**Activity**
Reproduce the opening lines of the listing below exactly, stopping after the line that contains "The width and" and leaving out any pictures.

---------- Exercise inputs ----------

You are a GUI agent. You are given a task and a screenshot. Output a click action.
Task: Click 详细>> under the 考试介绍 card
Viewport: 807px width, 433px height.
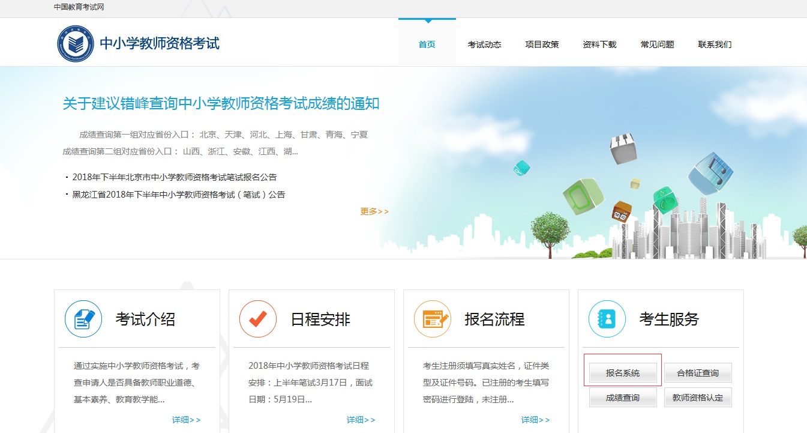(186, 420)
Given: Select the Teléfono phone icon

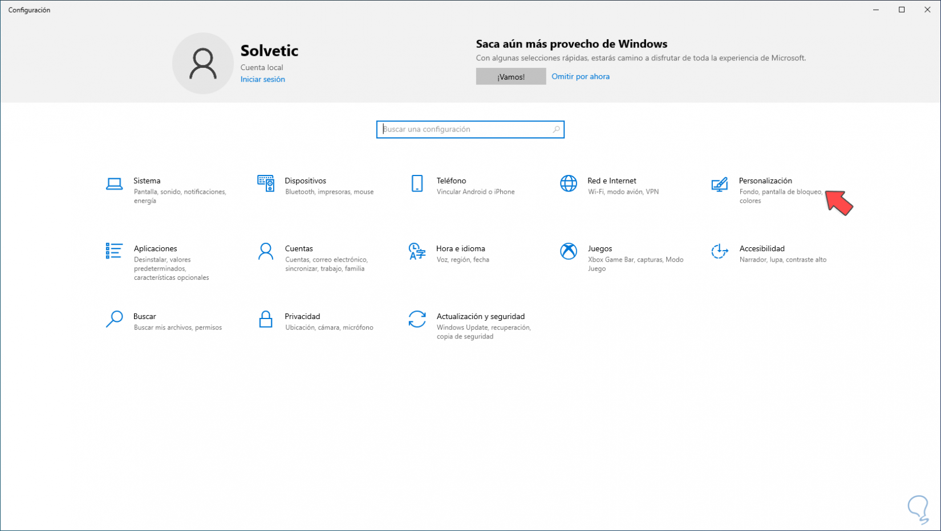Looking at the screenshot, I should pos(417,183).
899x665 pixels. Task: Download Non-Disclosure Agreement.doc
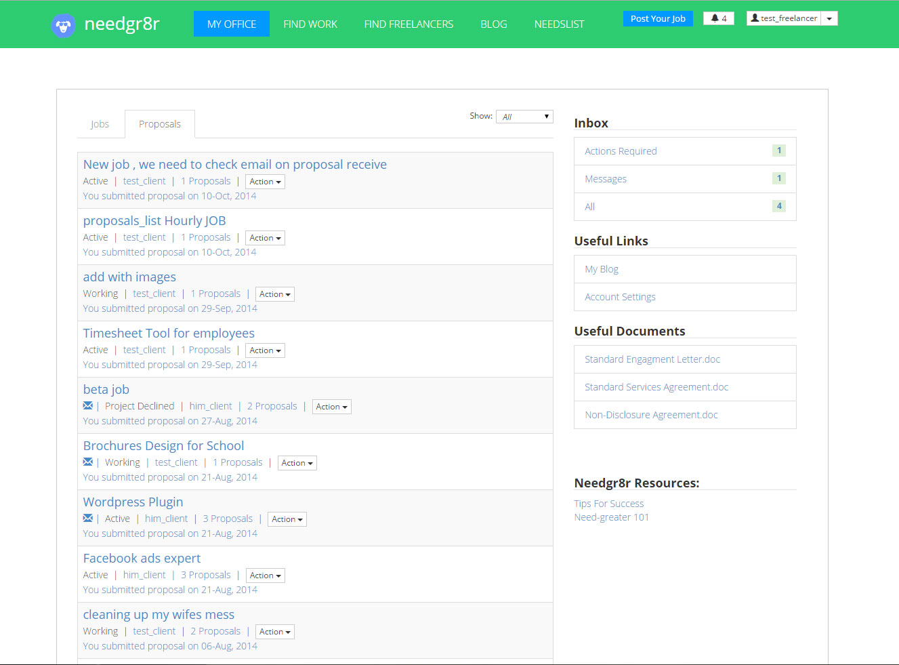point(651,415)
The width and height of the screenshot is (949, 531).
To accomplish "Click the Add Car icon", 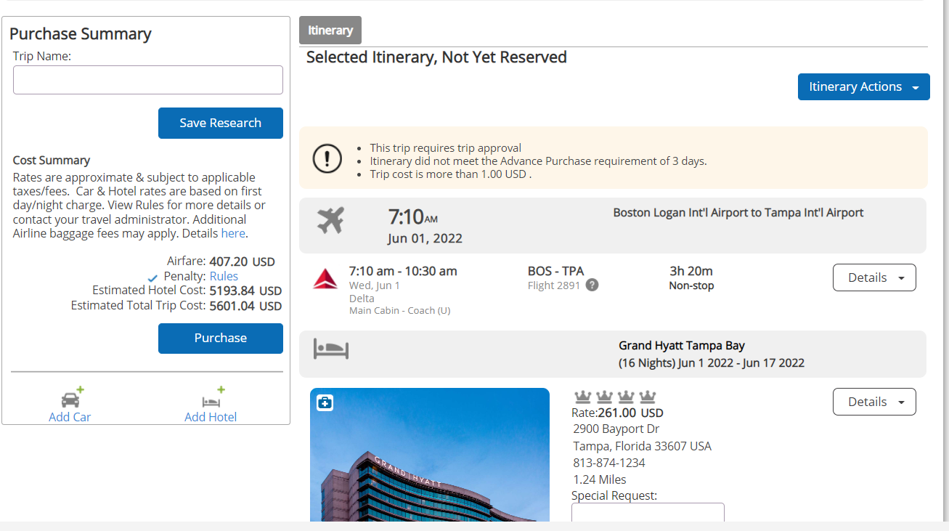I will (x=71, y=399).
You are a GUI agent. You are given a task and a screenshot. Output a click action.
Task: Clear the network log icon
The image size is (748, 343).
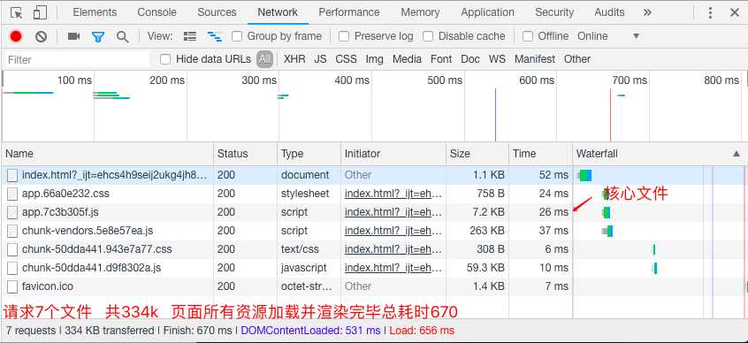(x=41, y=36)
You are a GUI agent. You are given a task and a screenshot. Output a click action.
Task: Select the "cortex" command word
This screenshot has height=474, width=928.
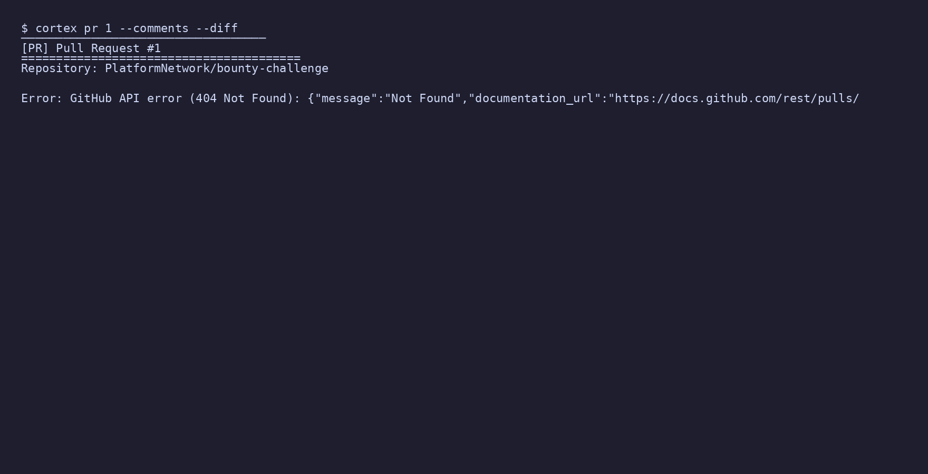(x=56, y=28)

----------

**Response**
You are a GUI agent. You are given a task and a screenshot. Output a click action.
Task: Click 详细>> under the 考试介绍 card
Viewport: 807px width, 433px height.
(186, 420)
Given: Select the Teléfono phone icon

Looking at the screenshot, I should pos(417,183).
899x665 pixels. Task: Download Non-Disclosure Agreement.doc
point(651,415)
The width and height of the screenshot is (949, 531).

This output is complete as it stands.